# Any Quebec Hav owners??



## marjrc (Jan 13, 2007)

I'm curious and want to know if anyone browsing the forum here is from the province of Quebec. I'd love to know more about other Hav owners from around here! I know of a couple through a yahoo list, but that's about it.

Anyone?? 

Does anyone know of a French language Hav forum or mailing list? I haven't found one so am not sure one even exists.


----------



## marjrc (Jan 13, 2007)

Wow. This thread I started (is it still called a thread if there's only one post in it?? LOL) is almost 2 years old! !

bumping in case.............. anyone at all from Quebec?

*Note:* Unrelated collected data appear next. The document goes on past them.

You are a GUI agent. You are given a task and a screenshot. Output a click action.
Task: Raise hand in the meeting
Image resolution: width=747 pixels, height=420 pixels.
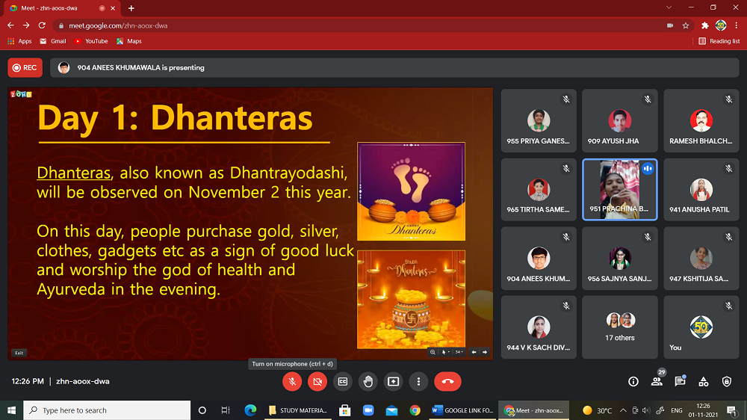(x=368, y=381)
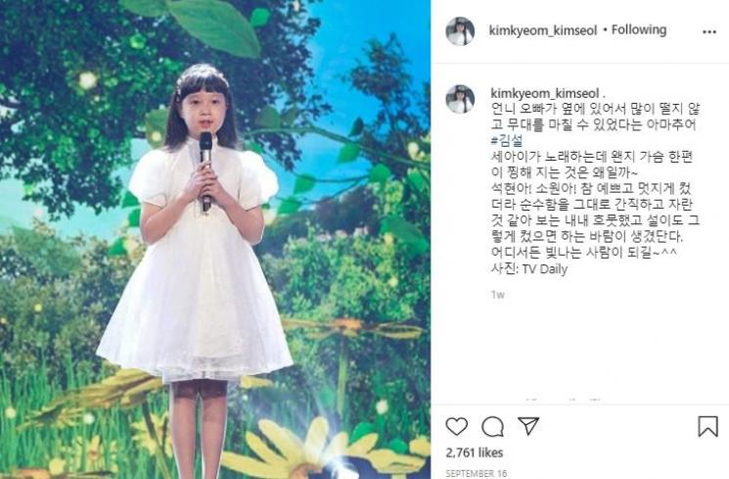Open comments with the speech bubble icon
729x479 pixels.
pos(492,426)
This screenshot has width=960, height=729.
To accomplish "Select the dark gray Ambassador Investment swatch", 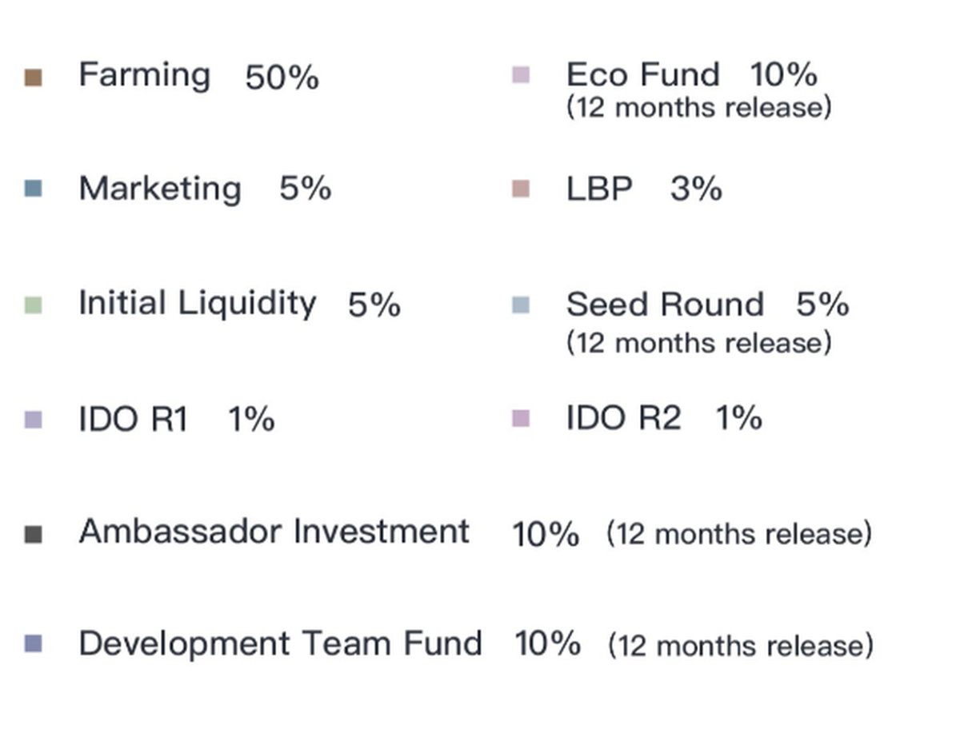I will tap(33, 534).
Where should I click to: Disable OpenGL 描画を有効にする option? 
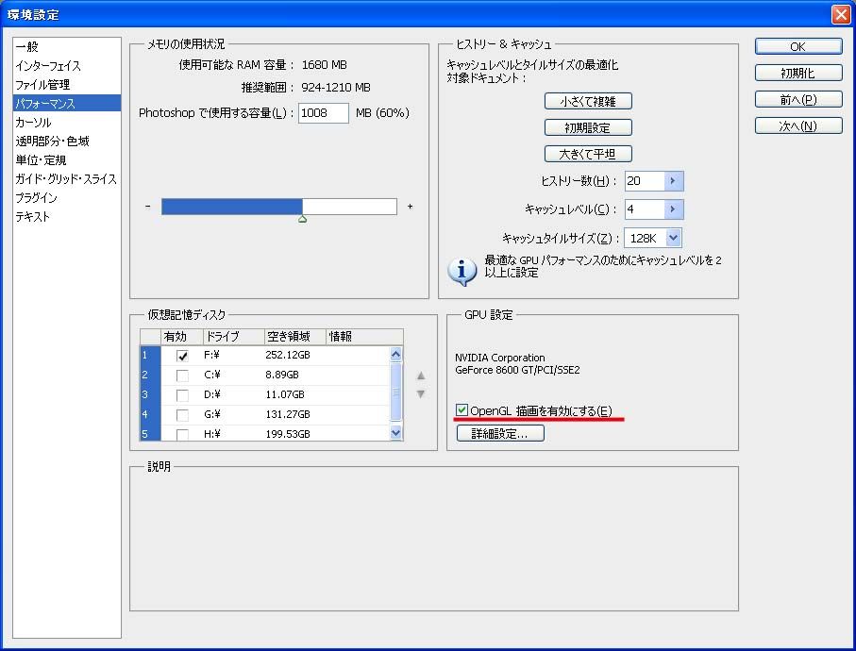462,409
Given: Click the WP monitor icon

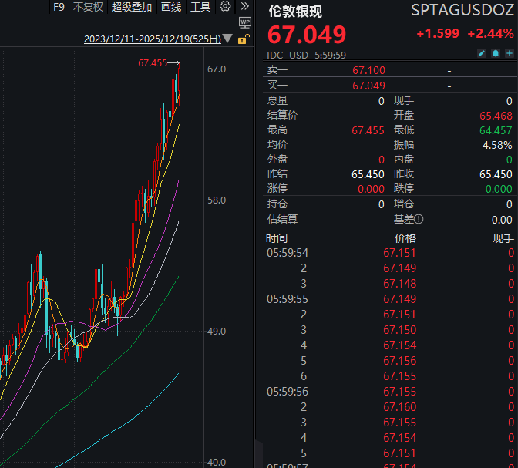Looking at the screenshot, I should pos(245,24).
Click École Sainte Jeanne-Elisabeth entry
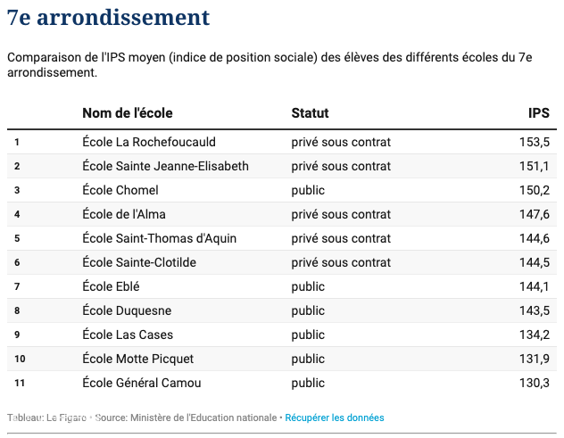 [x=165, y=166]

I actually just found out about one owner not far from me who has a friend with three Havs ! I sugg'd they join the forum, so we'll see.


----------



## Jill in Mich (Feb 24, 2008)

Poor Marj, out there all by herself.....


----------



## lcy_pt (Aug 17, 2007)

I think it's just you and me kiddo :wave:


----------



## HavaBaloo (Mar 24, 2009)

I am here, but not from Quebec....sorry Marj  I am close, only 1 province away but my french is very limited.

Are there any other members here from New Brunswick?


----------



## marjrc (Jan 13, 2007)

Hey Pat!! Looks like most Hav owners in Quebec are missing out on the best Hav forum on the web. Oh well. Care to have a play date, say, in Trois-Rivieres, somewhere in the middle?? ound: 

One day maybe... 

Thanks for the sympathy, Jill. :suspicious: :biggrin1:


----------